* Begin *

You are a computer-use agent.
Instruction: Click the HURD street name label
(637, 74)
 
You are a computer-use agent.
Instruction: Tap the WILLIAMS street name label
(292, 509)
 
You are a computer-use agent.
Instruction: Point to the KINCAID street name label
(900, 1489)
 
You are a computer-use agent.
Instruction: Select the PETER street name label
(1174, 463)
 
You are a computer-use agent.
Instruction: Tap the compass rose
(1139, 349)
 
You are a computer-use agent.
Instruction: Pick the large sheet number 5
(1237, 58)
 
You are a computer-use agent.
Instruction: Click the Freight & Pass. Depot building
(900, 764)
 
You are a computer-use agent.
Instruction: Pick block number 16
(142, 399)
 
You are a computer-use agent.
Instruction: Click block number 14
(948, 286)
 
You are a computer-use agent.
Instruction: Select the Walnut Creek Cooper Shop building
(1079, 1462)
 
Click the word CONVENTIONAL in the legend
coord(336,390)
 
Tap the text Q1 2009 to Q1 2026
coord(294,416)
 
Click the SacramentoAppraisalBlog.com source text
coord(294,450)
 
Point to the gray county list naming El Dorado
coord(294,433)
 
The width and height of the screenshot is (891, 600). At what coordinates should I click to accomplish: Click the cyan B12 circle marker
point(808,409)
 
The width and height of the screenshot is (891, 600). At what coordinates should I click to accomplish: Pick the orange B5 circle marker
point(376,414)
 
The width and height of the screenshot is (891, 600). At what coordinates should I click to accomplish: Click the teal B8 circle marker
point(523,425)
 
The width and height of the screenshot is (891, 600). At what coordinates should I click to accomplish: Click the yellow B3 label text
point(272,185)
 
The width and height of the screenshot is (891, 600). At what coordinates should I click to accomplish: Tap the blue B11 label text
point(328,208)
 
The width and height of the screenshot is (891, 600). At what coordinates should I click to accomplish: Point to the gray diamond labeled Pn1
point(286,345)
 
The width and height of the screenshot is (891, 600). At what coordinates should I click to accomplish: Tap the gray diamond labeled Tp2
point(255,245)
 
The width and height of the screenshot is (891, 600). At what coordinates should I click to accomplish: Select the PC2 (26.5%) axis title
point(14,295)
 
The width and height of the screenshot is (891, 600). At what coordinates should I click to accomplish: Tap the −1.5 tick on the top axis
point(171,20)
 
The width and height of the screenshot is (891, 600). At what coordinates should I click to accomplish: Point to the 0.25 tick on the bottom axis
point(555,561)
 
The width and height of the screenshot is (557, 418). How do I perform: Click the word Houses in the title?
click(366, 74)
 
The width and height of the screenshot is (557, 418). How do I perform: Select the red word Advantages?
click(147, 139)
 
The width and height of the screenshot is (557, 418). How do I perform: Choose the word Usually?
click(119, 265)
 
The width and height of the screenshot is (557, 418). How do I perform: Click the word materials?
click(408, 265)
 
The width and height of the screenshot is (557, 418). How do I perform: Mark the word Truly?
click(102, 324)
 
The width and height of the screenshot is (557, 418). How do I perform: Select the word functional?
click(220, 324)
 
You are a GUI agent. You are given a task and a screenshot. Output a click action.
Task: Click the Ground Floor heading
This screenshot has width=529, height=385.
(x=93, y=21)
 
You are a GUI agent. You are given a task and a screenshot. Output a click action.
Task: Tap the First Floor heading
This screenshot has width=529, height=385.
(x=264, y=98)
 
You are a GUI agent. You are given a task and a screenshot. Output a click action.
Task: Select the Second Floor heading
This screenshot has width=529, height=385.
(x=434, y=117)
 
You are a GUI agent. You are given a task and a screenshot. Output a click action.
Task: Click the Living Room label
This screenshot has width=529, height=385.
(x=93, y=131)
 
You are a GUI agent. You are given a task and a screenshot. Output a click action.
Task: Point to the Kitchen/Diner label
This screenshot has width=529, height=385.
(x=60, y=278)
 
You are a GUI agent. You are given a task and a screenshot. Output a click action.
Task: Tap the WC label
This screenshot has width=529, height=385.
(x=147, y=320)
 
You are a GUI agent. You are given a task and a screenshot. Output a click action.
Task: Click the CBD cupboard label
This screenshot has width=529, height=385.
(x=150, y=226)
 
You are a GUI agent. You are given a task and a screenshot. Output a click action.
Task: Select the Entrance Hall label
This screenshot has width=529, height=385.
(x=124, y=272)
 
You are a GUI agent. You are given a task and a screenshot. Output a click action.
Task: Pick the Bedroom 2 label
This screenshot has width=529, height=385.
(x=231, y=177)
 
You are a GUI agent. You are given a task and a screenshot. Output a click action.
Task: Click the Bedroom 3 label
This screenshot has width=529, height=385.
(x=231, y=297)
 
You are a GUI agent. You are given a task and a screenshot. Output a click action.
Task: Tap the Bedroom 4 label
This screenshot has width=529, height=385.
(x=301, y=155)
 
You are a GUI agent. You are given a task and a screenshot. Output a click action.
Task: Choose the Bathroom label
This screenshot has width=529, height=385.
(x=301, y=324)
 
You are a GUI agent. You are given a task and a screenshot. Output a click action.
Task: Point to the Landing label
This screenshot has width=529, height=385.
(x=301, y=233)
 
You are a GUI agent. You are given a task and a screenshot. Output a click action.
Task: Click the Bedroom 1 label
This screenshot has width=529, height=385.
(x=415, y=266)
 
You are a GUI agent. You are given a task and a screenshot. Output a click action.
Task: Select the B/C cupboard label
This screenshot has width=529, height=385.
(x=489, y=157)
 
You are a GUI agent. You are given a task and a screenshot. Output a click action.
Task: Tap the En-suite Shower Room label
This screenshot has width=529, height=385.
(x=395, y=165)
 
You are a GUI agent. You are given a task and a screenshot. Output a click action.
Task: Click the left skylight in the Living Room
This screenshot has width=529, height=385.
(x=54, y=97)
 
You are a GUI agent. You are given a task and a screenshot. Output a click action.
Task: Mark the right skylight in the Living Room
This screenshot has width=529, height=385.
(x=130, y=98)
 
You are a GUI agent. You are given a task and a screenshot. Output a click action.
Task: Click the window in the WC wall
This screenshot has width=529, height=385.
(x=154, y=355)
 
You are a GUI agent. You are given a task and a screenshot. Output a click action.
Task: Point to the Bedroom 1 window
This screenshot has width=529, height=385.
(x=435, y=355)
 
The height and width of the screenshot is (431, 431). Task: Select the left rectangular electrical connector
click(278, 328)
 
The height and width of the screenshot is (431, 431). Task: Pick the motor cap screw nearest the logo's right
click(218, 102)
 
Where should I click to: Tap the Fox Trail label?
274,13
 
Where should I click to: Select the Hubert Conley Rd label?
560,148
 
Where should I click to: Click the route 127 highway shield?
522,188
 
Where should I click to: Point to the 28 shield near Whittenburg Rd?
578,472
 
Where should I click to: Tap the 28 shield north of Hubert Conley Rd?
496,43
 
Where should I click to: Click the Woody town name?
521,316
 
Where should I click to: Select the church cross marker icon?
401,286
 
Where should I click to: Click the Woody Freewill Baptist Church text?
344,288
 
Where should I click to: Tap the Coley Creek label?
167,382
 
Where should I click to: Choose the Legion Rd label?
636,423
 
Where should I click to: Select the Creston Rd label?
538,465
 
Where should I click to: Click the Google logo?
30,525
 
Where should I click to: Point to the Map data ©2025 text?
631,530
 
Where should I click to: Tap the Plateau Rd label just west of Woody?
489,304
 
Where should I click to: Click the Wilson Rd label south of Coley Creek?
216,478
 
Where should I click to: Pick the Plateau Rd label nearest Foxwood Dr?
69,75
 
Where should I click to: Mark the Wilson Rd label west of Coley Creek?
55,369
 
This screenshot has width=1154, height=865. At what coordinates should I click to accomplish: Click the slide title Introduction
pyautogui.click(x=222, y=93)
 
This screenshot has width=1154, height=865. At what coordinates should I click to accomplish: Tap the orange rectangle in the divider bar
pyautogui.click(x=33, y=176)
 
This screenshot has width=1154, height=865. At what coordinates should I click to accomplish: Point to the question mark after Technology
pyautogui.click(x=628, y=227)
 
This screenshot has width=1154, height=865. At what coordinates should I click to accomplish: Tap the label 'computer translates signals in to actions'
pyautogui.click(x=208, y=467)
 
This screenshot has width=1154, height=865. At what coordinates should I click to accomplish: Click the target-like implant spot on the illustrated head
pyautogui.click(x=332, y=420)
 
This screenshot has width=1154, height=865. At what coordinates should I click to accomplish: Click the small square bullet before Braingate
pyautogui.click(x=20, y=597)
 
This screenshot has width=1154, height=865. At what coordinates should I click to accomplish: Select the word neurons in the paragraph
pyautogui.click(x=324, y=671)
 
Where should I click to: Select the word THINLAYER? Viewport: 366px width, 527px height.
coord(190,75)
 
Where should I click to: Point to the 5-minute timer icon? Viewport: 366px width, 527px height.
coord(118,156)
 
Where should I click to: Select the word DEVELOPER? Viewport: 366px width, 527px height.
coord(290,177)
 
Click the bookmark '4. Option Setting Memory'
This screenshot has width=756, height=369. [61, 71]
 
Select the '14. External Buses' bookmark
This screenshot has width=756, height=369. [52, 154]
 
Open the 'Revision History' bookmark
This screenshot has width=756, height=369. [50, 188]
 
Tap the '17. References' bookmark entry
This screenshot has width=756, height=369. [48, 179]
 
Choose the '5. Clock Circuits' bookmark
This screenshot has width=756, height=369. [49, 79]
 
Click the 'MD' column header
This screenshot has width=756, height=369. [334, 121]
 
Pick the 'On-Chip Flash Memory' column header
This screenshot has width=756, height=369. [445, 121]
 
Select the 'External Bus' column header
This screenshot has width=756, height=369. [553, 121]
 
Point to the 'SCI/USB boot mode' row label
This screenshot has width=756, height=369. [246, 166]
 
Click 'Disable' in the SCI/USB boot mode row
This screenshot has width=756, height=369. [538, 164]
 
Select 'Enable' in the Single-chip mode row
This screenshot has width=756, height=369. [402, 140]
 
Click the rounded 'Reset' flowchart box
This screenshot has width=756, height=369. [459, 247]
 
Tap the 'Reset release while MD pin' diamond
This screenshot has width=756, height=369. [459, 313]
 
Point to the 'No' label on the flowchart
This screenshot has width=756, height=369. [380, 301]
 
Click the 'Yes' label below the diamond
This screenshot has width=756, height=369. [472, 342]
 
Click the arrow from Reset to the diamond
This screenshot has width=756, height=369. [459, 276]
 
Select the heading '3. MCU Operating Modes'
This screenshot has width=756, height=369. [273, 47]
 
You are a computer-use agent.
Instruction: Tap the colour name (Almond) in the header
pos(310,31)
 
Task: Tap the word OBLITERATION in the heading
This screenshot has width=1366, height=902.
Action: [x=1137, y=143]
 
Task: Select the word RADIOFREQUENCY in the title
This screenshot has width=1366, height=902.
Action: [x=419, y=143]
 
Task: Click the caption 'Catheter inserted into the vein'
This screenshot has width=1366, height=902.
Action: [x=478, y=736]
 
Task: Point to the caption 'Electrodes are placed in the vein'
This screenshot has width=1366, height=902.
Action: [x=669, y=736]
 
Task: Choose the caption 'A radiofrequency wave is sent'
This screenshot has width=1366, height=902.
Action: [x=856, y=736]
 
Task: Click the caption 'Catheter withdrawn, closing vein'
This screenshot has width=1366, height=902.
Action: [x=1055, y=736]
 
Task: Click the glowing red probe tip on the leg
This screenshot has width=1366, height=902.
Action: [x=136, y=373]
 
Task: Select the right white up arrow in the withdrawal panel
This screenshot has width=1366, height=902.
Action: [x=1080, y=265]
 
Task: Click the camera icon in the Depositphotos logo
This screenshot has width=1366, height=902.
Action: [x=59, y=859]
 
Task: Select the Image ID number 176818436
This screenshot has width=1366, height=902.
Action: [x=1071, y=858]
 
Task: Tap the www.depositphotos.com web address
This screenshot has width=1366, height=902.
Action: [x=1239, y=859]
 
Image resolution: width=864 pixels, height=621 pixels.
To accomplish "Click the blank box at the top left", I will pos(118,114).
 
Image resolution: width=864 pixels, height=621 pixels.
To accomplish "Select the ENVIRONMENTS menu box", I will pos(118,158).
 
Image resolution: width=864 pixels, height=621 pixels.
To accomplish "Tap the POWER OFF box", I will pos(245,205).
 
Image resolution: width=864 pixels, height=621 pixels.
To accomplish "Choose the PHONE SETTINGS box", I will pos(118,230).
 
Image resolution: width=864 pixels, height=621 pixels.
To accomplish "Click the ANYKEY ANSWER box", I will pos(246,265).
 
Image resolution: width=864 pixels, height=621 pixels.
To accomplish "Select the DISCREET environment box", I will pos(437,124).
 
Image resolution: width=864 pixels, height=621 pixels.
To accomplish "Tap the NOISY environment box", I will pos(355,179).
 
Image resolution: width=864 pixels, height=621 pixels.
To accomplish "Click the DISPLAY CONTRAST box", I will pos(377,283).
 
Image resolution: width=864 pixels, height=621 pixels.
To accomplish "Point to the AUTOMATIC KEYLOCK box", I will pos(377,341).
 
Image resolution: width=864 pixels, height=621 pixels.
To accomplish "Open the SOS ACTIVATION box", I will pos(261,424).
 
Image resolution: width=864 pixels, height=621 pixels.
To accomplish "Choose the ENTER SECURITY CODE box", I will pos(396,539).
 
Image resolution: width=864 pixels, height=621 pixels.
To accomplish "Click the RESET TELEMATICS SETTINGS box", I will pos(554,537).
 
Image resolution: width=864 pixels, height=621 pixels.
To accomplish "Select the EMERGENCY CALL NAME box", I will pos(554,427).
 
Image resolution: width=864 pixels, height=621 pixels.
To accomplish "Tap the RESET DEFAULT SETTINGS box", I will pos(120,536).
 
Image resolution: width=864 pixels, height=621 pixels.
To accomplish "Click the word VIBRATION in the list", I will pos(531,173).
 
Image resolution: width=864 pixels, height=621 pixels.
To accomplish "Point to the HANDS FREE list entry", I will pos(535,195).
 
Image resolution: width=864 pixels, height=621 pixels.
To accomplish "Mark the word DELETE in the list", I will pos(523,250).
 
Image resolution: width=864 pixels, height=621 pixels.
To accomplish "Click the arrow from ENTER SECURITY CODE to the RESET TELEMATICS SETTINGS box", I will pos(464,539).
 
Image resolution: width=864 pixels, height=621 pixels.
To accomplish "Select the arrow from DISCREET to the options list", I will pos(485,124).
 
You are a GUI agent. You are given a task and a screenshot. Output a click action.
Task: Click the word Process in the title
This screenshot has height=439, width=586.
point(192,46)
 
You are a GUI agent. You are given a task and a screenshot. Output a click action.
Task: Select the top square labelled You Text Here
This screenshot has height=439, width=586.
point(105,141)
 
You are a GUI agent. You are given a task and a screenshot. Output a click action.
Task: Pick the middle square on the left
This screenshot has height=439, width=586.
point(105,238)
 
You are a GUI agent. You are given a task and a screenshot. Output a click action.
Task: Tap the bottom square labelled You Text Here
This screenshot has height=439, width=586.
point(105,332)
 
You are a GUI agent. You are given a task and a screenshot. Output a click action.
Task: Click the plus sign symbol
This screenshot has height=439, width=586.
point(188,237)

* End *

* Given exercise: Turn the stretch of the data that begins with the line containing "B5 circle marker" and ends with the line containing "point(376,414)" into a Markdown table. Use the columns Row and Line, number each line, and skip any blank lines.

* Reply:
| Row | Line |
|---|---|
| 1 | The width and height of the screenshot is (891, 600). At what coordinates should I click to accomplish: Pick the orange B5 circle marker |
| 2 | point(376,414) |